VCAs instead of POTs

When I first tried to create an audio amp as a keen electronics newbie I just couldn't accept that you throw away almost the entirety of the dynamic range and then gain it X fold. Lifting the noise floor with that gain. I mean the prevalence of input potentiometers preceding gain stages. Mostly they seem to be stereo pots as well, introducing oppurtunities for imbalance, cross talk and "track noise".

One of the first first PCBs I got printed was a stereo baxandal pre-amp with -something db and +20db. Active gain control rather than attenuate and boost taking the noise up with you.

VCA I understand to mean "voltage controller amplifier" and I'm assuming an IC style component that will given an input/output and a voltage signal as to how much to gain it, this "active volume control/gain stage" can be encapsulated in IC land.

In the digital world of course sending a binary 8/16bit would be preferred. However I'll take an analogue voltage control if I have to.
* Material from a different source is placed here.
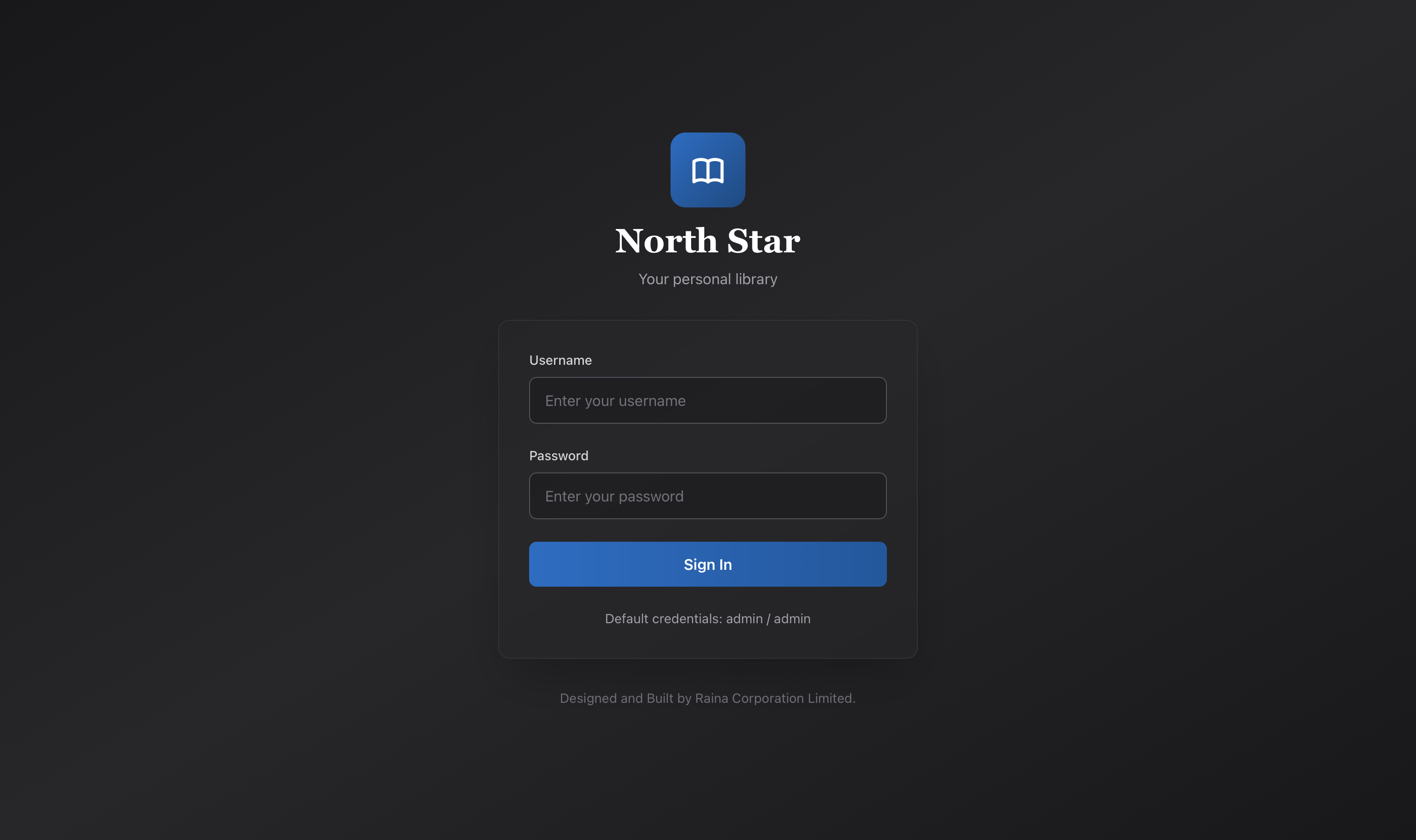Focus the 'Enter your password' text box
The image size is (1416, 840).
pos(708,496)
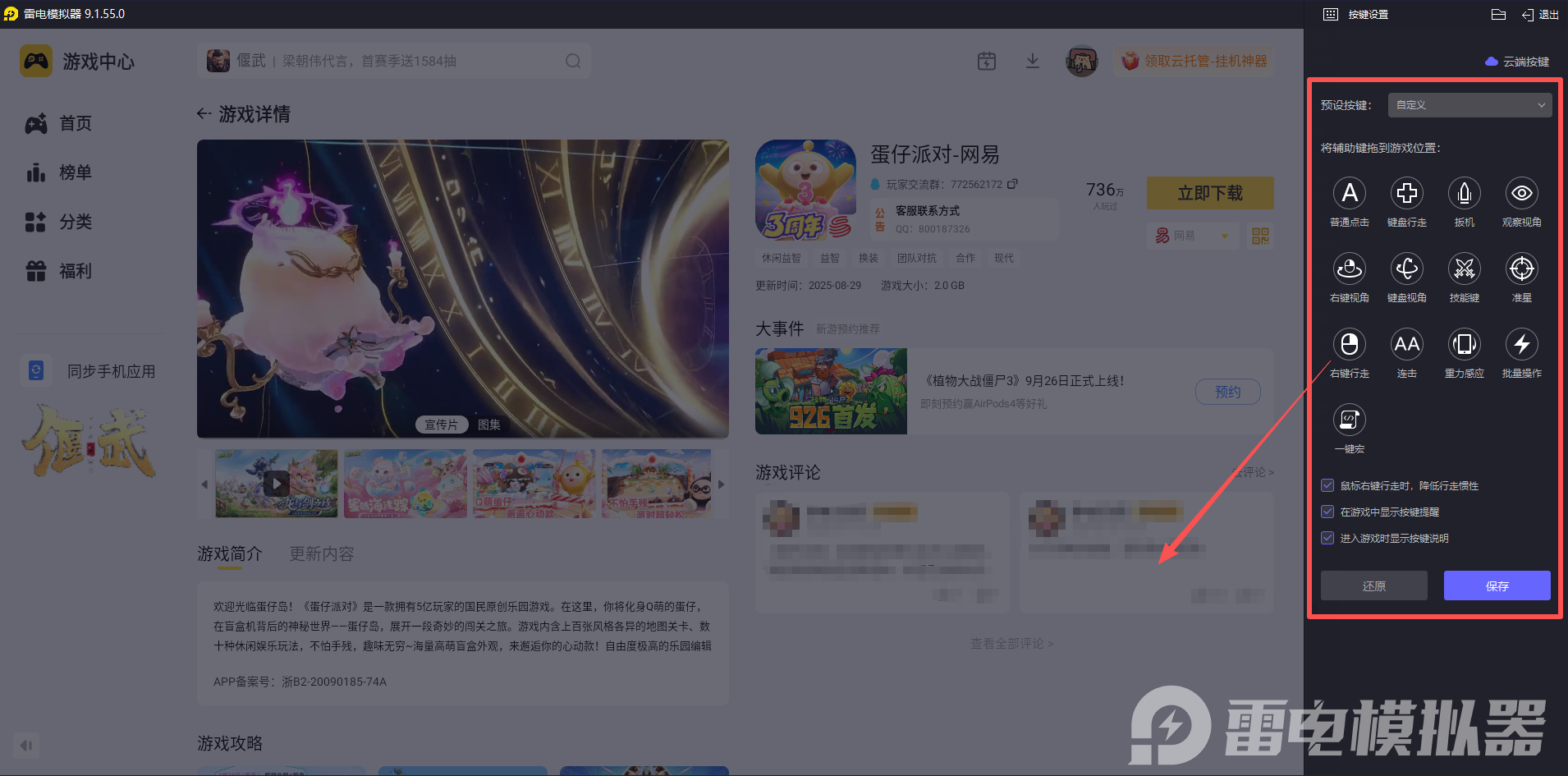Select the 重力感应 gravity sensor icon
Consider if you digitally process a stream and for whatever reason you drop the "gain" by a factor of 2. The other way you can do that is by shortening the bit width by 1. Dropping "half" the dynamic range. A contrived example is a 5 to 1 mix down stage. You could be tempted to mix E=[signalN/5] but you just cut the dynamic range of all inputs by a factor 5.

How do you do a lossless gain stage? I suppose the answer that jumps out at me from analogue mixing desks best practices is... don't. Try to keep the faders and gain knobs as close to 0db as you can get away with. Flat gain structure to the output stage as much as possible.

Sorry if this post seems odd, I spend a lot of time handling audio as a stream or arrays of numbers and lowering everything by a factor only to indiscrimately gain it a fix amount is like doing: int sample = (sample << 8) >> 8; which is literally a loss in precision of 8 bits.

Am I missing something?
 
Several things, I think.

1. Raising a noise contribution doesn't do much harm as long as it either remains far from dominant or remains well below audibility.
If you have a microphone that produces a few millivolts of signal, amplify it 300 times, attenuate it 10 times and then amplify it 10 times again, the level between the attenuator and the last amplifier is still 30 times as high as at the output of the microphone. If the circuitry in that area is designed for reasonably low noise, it will cause almost no loss of the signal-to-noise ratio. RF engineers have a thing called Friis's formula that expresses this mathematically, see https://en.wikipedia.org/wiki/Friis_formulas_for_noise

2. VCAs are typically translinear circuits that internally work with signal voltage levels of a few kT/q, where k is Boltzmann's constant, T the absolute temperature and q the elementary charge. kT/q is just below 26 mV at room temperature, so a typical VCA actually attenuates a line level signal quite a bit and then amplifies it again. With good design, the dynamic range can still be good enough for the analogue mixing consoles of the 1990's, but if you want spectacular dynamic range numbers, plain old potmeters or digitally controlled amplifiers are probably more suitable.

3. If you process a digital audio signal in a way that causes rounding, it is good practice to apply 2 LSB peak-peak triangular probability density function dither. It worsens the RMS value of the requantization error by typically 10 dB*log10(3) ~= 4.77 dB, but ensures that the requantization error always sounds similar to noise, never like distortion.